Bagaimana kita mengetahui bahwa kita mengetahui? Bagaimana kita memutuskan
antara dua pandangan pengetahuan yang berlawanan? Apakah kebenaran itu konstan,
ataukah Kebenaran itu berubah dari situasi satu ke situasi lainnya? Dan pada
akhirnya pengetahuan apakah yang paling berharga?

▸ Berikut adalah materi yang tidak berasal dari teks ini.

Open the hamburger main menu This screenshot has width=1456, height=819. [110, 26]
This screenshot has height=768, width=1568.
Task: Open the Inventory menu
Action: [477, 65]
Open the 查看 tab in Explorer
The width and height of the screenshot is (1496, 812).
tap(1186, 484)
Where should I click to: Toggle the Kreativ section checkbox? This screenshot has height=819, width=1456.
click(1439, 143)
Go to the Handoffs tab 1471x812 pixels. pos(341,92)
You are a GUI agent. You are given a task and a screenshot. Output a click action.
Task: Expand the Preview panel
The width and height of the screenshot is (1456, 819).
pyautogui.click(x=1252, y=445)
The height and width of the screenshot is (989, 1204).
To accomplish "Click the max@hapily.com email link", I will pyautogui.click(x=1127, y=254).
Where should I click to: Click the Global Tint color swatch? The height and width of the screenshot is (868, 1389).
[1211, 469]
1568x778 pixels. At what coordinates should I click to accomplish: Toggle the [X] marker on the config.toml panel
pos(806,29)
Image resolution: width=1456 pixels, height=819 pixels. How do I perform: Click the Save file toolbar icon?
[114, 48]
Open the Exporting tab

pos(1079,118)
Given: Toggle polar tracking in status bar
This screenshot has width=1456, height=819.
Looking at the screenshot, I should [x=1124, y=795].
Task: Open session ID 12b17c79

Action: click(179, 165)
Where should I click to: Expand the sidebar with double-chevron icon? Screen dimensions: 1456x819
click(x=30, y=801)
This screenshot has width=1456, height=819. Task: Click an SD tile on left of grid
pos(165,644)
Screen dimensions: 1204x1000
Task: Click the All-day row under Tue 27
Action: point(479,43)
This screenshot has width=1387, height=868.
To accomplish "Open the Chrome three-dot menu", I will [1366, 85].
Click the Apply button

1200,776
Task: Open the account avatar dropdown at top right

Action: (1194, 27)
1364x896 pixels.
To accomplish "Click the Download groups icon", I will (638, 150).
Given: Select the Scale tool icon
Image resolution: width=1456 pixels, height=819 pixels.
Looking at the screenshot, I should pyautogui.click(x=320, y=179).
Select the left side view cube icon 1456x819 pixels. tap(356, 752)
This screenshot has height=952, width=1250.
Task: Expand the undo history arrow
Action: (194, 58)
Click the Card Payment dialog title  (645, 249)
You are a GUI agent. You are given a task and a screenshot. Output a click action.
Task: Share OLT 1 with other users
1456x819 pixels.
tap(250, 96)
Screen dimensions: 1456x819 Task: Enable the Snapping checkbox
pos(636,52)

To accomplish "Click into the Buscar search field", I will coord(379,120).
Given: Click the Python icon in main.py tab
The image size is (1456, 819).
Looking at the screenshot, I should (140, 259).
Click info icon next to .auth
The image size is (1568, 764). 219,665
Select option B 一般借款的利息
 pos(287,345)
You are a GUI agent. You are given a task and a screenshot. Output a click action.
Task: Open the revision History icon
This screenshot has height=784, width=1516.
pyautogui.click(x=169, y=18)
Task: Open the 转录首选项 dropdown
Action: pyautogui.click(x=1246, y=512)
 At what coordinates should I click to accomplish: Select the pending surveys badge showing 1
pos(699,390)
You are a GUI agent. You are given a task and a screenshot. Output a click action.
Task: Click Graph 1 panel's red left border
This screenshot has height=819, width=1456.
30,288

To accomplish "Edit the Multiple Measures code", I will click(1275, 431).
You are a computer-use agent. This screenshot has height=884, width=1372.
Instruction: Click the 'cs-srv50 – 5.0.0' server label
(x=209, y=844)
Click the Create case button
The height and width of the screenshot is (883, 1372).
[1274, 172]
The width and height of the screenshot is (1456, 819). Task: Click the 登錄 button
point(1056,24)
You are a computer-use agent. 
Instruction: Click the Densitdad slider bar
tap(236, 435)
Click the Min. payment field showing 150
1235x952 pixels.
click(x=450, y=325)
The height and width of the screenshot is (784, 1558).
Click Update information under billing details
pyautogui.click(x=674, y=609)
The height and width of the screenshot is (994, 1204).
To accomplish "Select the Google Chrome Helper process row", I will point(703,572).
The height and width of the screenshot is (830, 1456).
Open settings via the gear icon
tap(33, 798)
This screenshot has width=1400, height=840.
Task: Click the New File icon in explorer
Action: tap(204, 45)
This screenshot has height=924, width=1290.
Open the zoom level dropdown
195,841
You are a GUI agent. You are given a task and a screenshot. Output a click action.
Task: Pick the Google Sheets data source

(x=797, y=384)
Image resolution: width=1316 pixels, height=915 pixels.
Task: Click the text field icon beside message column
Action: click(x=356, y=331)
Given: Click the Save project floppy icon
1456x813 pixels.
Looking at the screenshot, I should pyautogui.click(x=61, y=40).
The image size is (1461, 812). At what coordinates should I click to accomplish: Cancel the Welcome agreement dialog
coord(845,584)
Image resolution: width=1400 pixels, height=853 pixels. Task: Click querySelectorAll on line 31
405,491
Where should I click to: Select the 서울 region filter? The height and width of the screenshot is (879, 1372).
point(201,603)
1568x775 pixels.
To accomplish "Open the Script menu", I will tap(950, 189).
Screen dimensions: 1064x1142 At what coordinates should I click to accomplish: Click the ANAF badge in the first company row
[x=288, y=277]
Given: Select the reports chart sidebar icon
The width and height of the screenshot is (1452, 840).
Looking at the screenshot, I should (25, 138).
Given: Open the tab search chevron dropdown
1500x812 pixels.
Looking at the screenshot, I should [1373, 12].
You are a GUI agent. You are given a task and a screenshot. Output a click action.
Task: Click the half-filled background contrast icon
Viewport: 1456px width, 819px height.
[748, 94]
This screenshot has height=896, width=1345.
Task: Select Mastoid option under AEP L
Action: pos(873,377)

3. Akisologi dan Pendidikan
Akisologi sebagai cabang filsafat yang membahas nilai baik dan nilai
buruk, indah dan tidak indah (jelek), erat berkaitan dengan pendidikan, karena
dunia nilai akan selalui dipertimbangkan,atau akan menjadi dasar pertimbangan
dalam menentukan perbuatan pendidikan. Brubacher mengemukakan tentang hubungan
antar asikologi dengan pendidikan.
Apabila kita mencoba mengerti persoalan-persoalan pendidikan seperti
akan nyata dibawah ini, mengertilah kita bahwa analisa ilmiah. Sebab masalahnya
memang masalah filosofis, misalnya meliputi :
1.
Apakah pendidikan itu
bermanfaat, atau mungkin berguna membina kepribadian manusia atau tidak. Apakah
potensi hereditas yang menentukan kepribadian ataukah faktor-faktor luar (alam
sekitar dan kpribadian).
2.
Mengapa anak yang
potensinya hereditasnya relatif baik, tanpa pendidikan dan lingkungan yang baik
tidak mencapai perkembangan kepribadian sebagaimana yang diharapkan.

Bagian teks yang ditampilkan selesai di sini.